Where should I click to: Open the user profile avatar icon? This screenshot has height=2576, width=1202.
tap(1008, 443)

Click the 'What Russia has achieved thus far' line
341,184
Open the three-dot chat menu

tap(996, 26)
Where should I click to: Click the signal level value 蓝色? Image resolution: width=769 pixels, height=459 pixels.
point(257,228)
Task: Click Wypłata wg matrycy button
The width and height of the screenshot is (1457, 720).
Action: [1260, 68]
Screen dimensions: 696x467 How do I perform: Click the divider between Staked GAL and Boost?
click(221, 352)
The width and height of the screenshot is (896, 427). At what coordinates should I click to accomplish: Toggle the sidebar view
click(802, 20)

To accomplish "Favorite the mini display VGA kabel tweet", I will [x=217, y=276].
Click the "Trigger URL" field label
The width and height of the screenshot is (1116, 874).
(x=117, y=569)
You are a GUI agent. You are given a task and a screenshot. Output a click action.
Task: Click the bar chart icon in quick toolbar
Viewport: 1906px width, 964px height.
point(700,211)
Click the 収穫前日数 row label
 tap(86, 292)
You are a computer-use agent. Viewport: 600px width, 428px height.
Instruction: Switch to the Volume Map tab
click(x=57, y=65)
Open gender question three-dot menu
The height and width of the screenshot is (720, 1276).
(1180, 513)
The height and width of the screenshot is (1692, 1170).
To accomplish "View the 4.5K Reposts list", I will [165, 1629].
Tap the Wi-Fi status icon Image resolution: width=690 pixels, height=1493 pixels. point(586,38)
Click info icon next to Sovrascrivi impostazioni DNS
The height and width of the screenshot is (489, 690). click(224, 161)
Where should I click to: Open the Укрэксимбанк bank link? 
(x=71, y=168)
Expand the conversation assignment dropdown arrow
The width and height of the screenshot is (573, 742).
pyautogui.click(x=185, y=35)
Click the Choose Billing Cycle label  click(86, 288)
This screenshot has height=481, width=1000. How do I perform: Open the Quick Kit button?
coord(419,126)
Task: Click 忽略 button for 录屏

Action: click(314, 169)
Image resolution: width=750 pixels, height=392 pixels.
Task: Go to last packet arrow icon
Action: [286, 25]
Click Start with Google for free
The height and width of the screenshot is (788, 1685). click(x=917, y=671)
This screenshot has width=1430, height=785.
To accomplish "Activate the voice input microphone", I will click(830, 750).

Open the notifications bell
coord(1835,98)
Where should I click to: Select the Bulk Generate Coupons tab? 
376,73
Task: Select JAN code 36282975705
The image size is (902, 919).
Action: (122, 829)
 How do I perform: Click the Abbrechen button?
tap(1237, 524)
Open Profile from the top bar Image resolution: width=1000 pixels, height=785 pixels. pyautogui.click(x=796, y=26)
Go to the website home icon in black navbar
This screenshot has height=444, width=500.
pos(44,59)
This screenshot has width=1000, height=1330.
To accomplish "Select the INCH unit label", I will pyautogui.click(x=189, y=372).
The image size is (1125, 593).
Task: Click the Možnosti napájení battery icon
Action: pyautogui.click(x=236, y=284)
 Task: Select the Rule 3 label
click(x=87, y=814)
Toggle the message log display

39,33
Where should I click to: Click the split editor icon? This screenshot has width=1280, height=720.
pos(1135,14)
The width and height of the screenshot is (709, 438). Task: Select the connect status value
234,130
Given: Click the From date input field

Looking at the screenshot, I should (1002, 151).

====================

# Work instruction
From the records above, extract everything verbatim.

# Completed task
Where should I click to: Open the user profile avatar icon? This screenshot has height=2576, width=1202.
tap(1008, 443)

Click the 'What Russia has achieved thus far' line
341,184
Open the three-dot chat menu

tap(996, 26)
Where should I click to: Click the signal level value 蓝色? Image resolution: width=769 pixels, height=459 pixels.
point(257,228)
Task: Click Wypłata wg matrycy button
The width and height of the screenshot is (1457, 720).
Action: [1260, 68]
Screen dimensions: 696x467 How do I perform: Click the divider between Staked GAL and Boost?
click(221, 352)
The width and height of the screenshot is (896, 427). At what coordinates should I click to accomplish: Toggle the sidebar view
click(802, 20)

To accomplish "Favorite the mini display VGA kabel tweet", I will [x=217, y=276].
Click the "Trigger URL" field label
The width and height of the screenshot is (1116, 874).
(x=117, y=569)
You are a GUI agent. You are given a task and a screenshot. Output a click action.
Task: Click the bar chart icon in quick toolbar
Viewport: 1906px width, 964px height.
point(700,211)
Click the 収穫前日数 row label
 tap(86, 292)
You are a computer-use agent. Viewport: 600px width, 428px height.
Instruction: Switch to the Volume Map tab
click(x=57, y=65)
Open gender question three-dot menu
The height and width of the screenshot is (720, 1276).
(1180, 513)
The height and width of the screenshot is (1692, 1170).
To accomplish "View the 4.5K Reposts list", I will [165, 1629].
Tap the Wi-Fi status icon Image resolution: width=690 pixels, height=1493 pixels. point(586,38)
Click info icon next to Sovrascrivi impostazioni DNS
The height and width of the screenshot is (489, 690). click(224, 161)
Where should I click to: Open the Укрэксимбанк bank link? 
(x=71, y=168)
Expand the conversation assignment dropdown arrow
The width and height of the screenshot is (573, 742).
pyautogui.click(x=185, y=35)
Click the Choose Billing Cycle label  click(86, 288)
This screenshot has height=481, width=1000. How do I perform: Open the Quick Kit button?
coord(419,126)
Task: Click 忽略 button for 录屏

Action: click(314, 169)
Image resolution: width=750 pixels, height=392 pixels.
Task: Go to last packet arrow icon
Action: [286, 25]
Click Start with Google for free
The height and width of the screenshot is (788, 1685). click(x=917, y=671)
This screenshot has width=1430, height=785.
To accomplish "Activate the voice input microphone", I will click(830, 750).

Open the notifications bell
coord(1835,98)
Where should I click to: Select the Bulk Generate Coupons tab? 
376,73
Task: Select JAN code 36282975705
The image size is (902, 919).
Action: (122, 829)
 How do I perform: Click the Abbrechen button?
tap(1237, 524)
Open Profile from the top bar Image resolution: width=1000 pixels, height=785 pixels. pyautogui.click(x=796, y=26)
Go to the website home icon in black navbar
This screenshot has height=444, width=500.
pos(44,59)
This screenshot has width=1000, height=1330.
To accomplish "Select the INCH unit label", I will pyautogui.click(x=189, y=372).
The image size is (1125, 593).
Task: Click the Možnosti napájení battery icon
Action: pyautogui.click(x=236, y=284)
 Task: Select the Rule 3 label
click(x=87, y=814)
Toggle the message log display

39,33
Where should I click to: Click the split editor icon? This screenshot has width=1280, height=720.
pos(1135,14)
The width and height of the screenshot is (709, 438). Task: Select the connect status value
234,130
Given: Click the From date input field

Looking at the screenshot, I should (1002, 151).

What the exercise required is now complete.